# Thread: Probability calculations using normal distribution.

1. ## Probability calculations using normal distribution.

The life-time of a popular computer flatscreen is known to follow a normal distribution with a mean μ = 2000 hours and standard deviation σ = 200 hours. If a computer flatscreen is selected at random, find the probability that it will last for:
Less than 2500 hours.
More than 1900 hours.
Between 2000 and 2400 hours.

can someone guide me tru this problem

2. For example

$p(x\leq 2500)=p(z\leq (2500-2000)/200)=\ldots$

Now, use the table of the standardised normal distribution $N(0,1)$ .

3. Originally Posted by math321
The life-time of a popular computer flatscreen is known to follow a normal distribution with a mean μ = 2000 hours and standard deviation σ = 200 hours. If a computer flatscreen is selected at random, find the probability that it will last for:
Less than 2500 hours.
More than 1900 hours.
Between 2000 and 2400 hours.

can someone guide me tru this problem
If you need further help, please show your working and say where you are stuck. And since this type of question is so routine, you would clearly benefit from reviewing examples from your class notes and textbook.

4. so after i get to

$p(z\leq 2.5$
wat do i do from there

got 0.4938 on the table for 2.5

5. Originally Posted by math321
so after i get to

$p(z\leq 2.5$
wat do i do from there

got 0.4938 on the table for 2.5
This is clearly wrong. You should know that Pr(Z < 0) = 0.5, so obviously Pr(Z < 2.5) must be greater than 0.5. You need to get one-on-one help from your instructor on how to use the tables you are using. It is the same sort of question as the ones you posted here: http://www.mathhelpforum.com/math-he...on-176941.html.

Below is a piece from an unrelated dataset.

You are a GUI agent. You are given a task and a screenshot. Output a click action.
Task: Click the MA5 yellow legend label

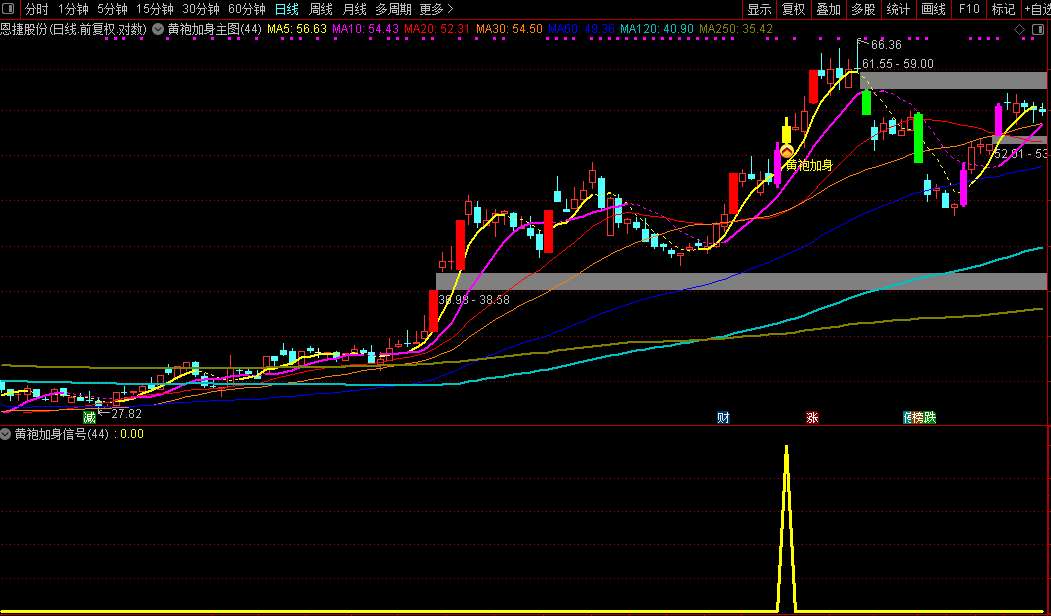pyautogui.click(x=297, y=29)
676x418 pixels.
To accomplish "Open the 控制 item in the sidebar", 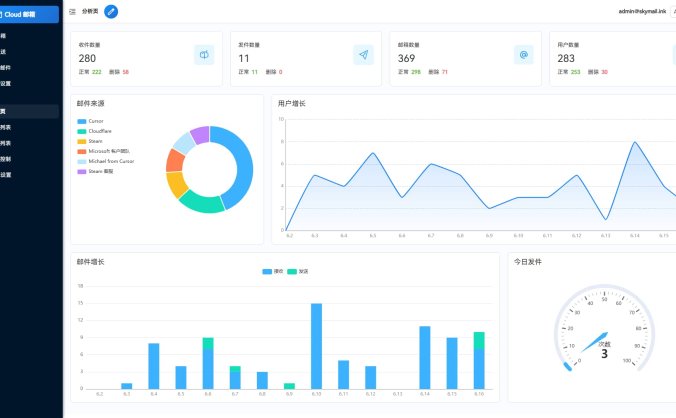I will coord(6,158).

6. can u just break down the question into steps so i can understand it better

if that is wrong wat do i do from there

7. Originally Posted by math321
can u just break down the question into steps so i can understand it better

if that is wrong wat do i do from there
Remember one thing, the table values are for
$P(Z>z)$ where $z$ is your specific $Z$ value.

8. stuck here

Z = (2500 - 2000) / 200

z = 2.5

9. is it this
P( X < 2500)
= P(z < 2.5)
= .9953

10. Originally Posted by math321
is it this
P( X < 2500)
= P(z < 2.5)
= .9953

No, it is .9938 because $p(z\leq a)=p(z .

11. and for the 2nd part of the question
z = (-100 / 200)

z = -0.5
=P(Z > -.5)
=P(Z < .5)

= .6915

1- .6915

12. Originally Posted by math321
=P(Z > -.5)
=P(Z < .5)
= .6915
1- .6915

No, it is

$p(z>-0.5)=p(z<0.5)=0.6915$

13. Originally Posted by math321
can u just break down the question into steps so i can understand it better

if that is wrong wat do i do from there
You are asking the same sort of questions every time in all your threads and getting given the same help. It is time you went back and reviewed the examples in your textbook and class notes and got one-on-one help in person from someone (eg. your instructor).